I agree until I discover I'm doing something where I want to access/change that device. It is really nice when I'm returning home early that I can change my thermostat out of vacation mode. I've often wished I had a way to tell if I left a door unlocked.

Security and privacy is of course critical to all this, but the concept of internet itself is not wrong.

[craftkiller]

That's what a VPN is for. Every router I've had in the past decade has had support for running a VPN server so you can have one running 24/7 without any additional hardware. Even my retired elderly parents run a VPN server on their home router.

[timewizard]

> retired elderly parents run a VPN

Does that VPN use certificates or a pre shared key? Do they understand the different security implications between those two choices?

[craftkiller]

I hope you're not implying that allowing IoT devices access to the internet is not a massive security vulnerability. IoT devices are notoriously insecure and poorly maintained. I'd much rather have LAN-only IoT devices and an internet-accessible VPN server than letting IoT devices access the internet.

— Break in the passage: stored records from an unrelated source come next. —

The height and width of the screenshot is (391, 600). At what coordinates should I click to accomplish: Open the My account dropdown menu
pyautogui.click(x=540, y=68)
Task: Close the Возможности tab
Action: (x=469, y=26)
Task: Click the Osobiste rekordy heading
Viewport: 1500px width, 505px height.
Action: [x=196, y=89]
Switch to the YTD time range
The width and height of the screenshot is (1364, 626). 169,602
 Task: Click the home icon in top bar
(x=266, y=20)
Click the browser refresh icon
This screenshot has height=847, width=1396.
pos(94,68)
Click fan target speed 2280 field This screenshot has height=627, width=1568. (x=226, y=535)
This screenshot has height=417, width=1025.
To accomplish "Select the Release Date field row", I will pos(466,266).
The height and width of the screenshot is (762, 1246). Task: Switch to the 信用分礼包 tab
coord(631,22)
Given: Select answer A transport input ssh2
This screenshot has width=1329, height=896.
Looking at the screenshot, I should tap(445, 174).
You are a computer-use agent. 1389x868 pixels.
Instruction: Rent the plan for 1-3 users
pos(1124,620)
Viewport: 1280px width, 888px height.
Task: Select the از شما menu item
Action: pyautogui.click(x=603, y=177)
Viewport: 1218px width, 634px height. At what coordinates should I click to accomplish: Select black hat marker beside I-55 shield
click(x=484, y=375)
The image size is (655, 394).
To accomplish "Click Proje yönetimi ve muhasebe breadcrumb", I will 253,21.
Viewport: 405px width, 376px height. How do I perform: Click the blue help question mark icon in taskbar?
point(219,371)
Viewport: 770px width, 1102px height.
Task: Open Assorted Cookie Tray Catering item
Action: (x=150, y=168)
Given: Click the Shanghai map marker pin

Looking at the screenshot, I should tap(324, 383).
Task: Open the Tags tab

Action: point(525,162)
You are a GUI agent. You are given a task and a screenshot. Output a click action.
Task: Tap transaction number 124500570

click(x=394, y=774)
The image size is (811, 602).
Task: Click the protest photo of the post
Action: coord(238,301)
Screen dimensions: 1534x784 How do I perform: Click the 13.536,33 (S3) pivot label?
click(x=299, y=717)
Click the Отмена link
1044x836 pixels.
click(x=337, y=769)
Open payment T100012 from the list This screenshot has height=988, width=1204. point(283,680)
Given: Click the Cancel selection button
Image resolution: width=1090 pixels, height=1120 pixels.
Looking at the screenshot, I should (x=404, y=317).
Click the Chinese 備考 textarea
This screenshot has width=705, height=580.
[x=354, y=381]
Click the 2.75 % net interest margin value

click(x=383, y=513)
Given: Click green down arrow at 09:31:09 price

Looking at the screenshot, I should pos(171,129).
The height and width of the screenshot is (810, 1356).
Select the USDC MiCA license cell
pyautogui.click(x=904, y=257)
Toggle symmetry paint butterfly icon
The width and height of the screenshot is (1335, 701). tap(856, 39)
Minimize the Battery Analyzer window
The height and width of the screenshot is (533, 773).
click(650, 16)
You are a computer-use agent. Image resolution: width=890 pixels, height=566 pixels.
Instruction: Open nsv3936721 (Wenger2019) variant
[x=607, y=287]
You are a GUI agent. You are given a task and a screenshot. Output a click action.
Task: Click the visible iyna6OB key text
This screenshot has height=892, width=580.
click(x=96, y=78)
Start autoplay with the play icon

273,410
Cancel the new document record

But theirs uses certificates (the router UI generates the openvpn client config files with the certificate embedded inside it) and no, they do not understand the security implications between those two choices.

Mine is a wireguard VPN with both the pub/priv keypair and PSK.

[timewizard]

I'm implying that a VPN is not a "silver bullet." In particular since they don't understand the model, are stuck with a vendor implementation, and probably never update their router firmware.

There's a reason IoT vendors try to do this all "in device."